[WHAT THIS TASK INVOLVES]: Repeat verbatim, and only, the lines of the data below, beginning at the line that contains "Image resolution: width=1268" and stopping after the line that contains "Image resolution: width=1000".

[Data records]
====

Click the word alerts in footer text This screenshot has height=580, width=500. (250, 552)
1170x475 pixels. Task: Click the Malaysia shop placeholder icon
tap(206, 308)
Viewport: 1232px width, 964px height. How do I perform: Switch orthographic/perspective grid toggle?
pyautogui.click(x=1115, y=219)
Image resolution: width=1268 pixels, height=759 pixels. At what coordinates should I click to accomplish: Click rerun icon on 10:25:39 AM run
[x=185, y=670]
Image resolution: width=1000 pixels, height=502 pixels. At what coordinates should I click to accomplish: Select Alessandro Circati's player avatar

====

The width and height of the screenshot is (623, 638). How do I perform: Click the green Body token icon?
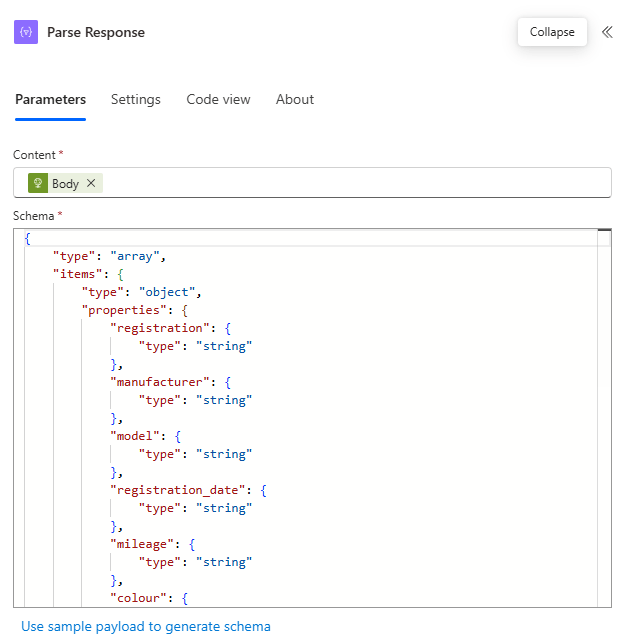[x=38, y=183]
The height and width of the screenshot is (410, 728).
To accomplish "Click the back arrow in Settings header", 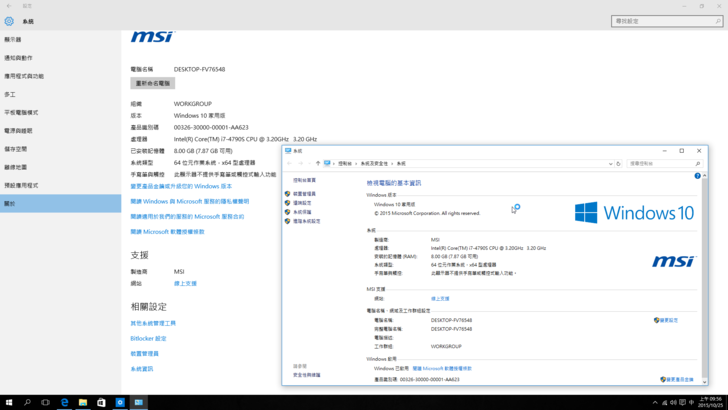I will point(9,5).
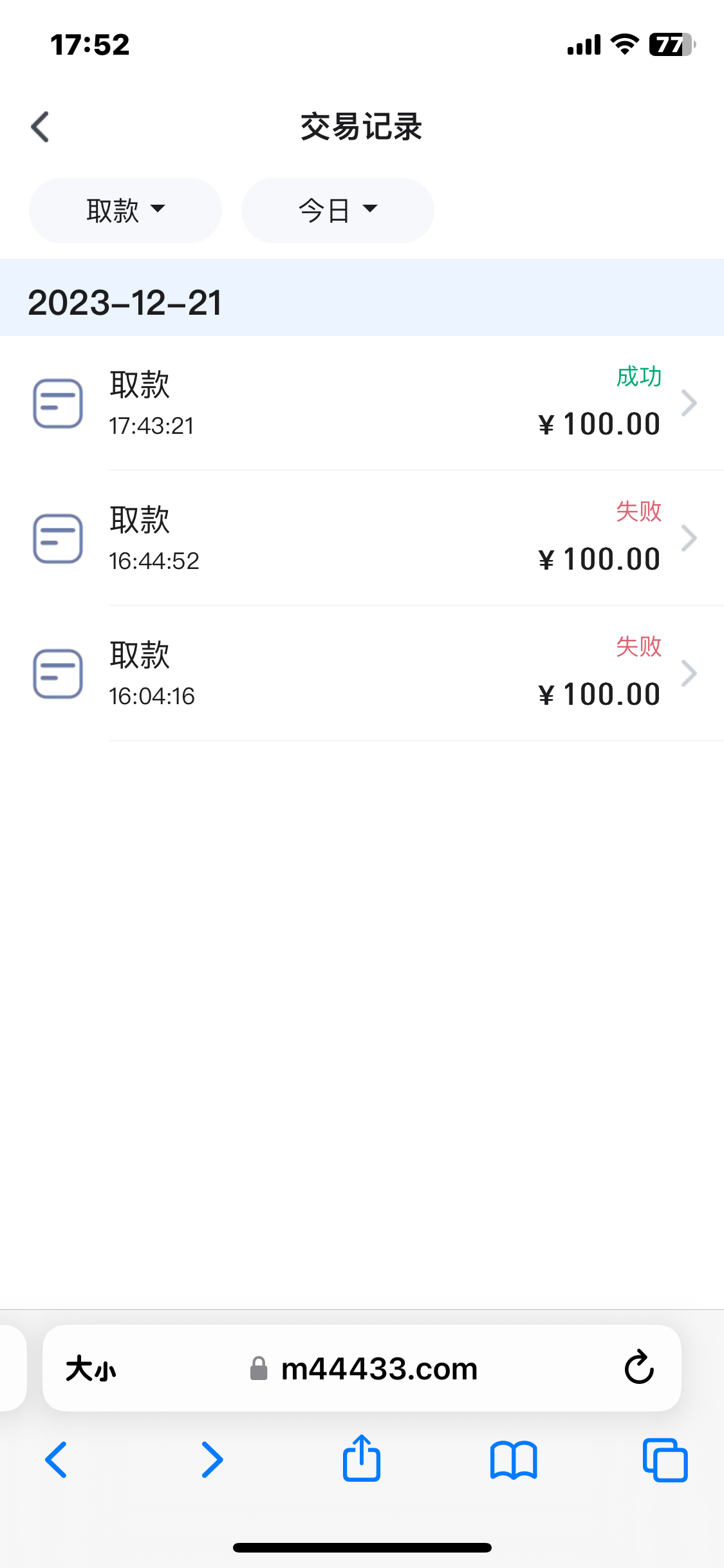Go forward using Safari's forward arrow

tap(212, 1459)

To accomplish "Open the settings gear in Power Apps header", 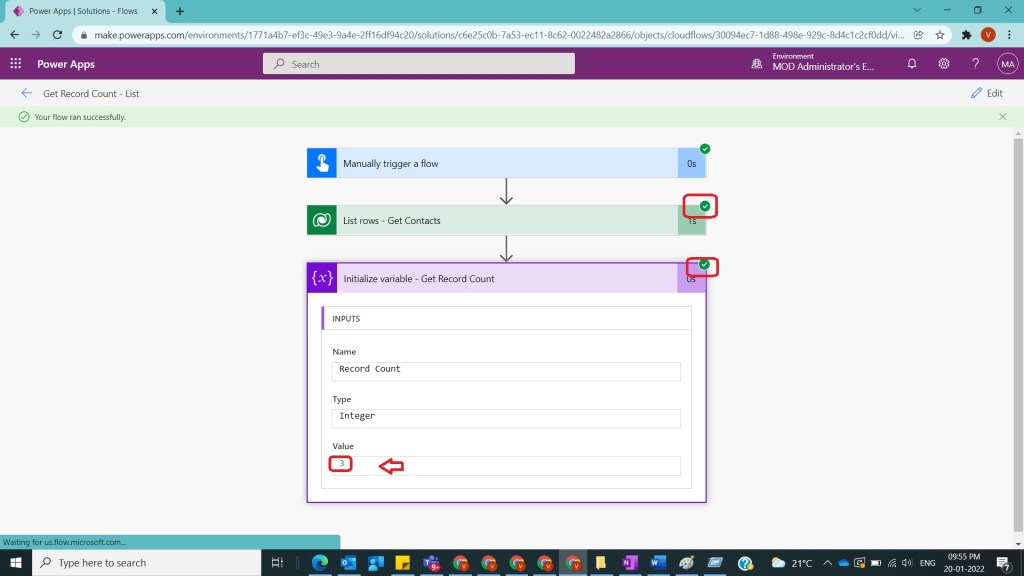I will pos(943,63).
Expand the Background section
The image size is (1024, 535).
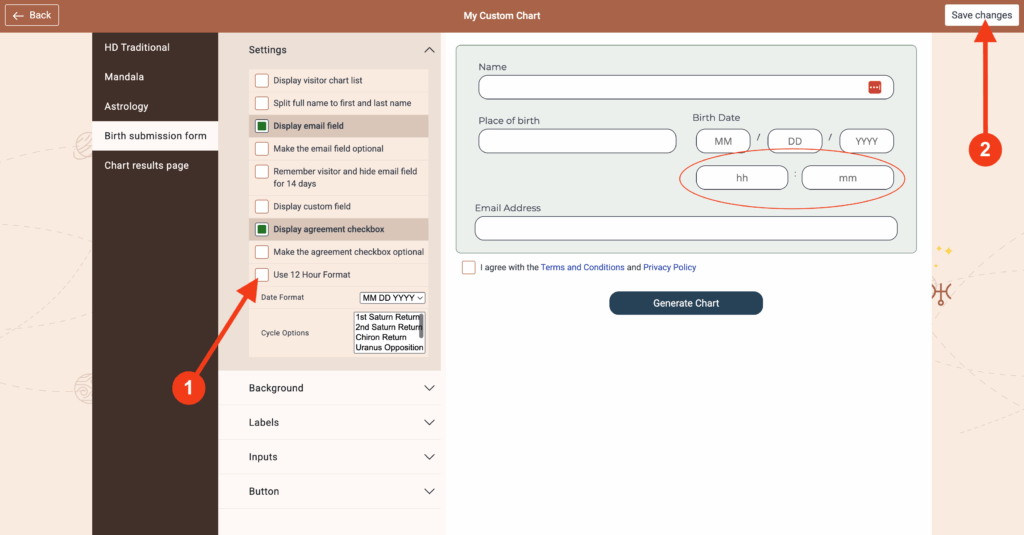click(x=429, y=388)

====

[OUTPUT OF THE TASK]:
Image resolution: width=1268 pixels, height=759 pixels. At what coordinates should I click to accomplish: Click rerun icon on 10:25:39 AM run
[x=185, y=670]
Image resolution: width=1000 pixels, height=502 pixels. At what coordinates should I click to accomplish: Select Alessandro Circati's player avatar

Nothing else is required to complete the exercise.